EXERCISE BRIEF:
Your answer should hold all lines of the entries that include the word "green".

DATA FOR THIS TASK:

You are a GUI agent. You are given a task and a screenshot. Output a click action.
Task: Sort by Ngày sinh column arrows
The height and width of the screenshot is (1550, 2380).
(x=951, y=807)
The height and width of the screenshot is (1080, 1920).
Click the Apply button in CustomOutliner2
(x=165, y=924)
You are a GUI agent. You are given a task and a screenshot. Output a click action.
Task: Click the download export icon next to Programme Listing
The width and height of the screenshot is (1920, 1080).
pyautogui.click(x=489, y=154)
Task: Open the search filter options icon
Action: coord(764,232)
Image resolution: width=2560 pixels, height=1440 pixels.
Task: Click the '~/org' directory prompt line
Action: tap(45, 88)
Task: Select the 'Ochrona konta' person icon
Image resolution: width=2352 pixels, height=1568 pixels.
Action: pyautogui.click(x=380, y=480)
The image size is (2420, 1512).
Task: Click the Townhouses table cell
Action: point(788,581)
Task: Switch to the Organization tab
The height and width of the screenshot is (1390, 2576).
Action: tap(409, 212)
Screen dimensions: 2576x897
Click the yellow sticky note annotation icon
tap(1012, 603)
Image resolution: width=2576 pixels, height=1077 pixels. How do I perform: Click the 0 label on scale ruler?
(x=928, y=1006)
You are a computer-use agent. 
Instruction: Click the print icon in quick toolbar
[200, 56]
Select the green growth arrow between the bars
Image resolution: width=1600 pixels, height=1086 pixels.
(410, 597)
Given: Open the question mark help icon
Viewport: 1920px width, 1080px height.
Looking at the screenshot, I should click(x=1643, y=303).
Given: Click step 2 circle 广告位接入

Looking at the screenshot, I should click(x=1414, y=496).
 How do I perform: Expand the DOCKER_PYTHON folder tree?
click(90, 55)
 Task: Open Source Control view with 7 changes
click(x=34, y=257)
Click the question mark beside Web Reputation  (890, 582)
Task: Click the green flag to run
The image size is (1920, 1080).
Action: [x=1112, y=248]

ANSWER BELOW:
Select the green growth arrow between the bars
Task: Click the green flag to run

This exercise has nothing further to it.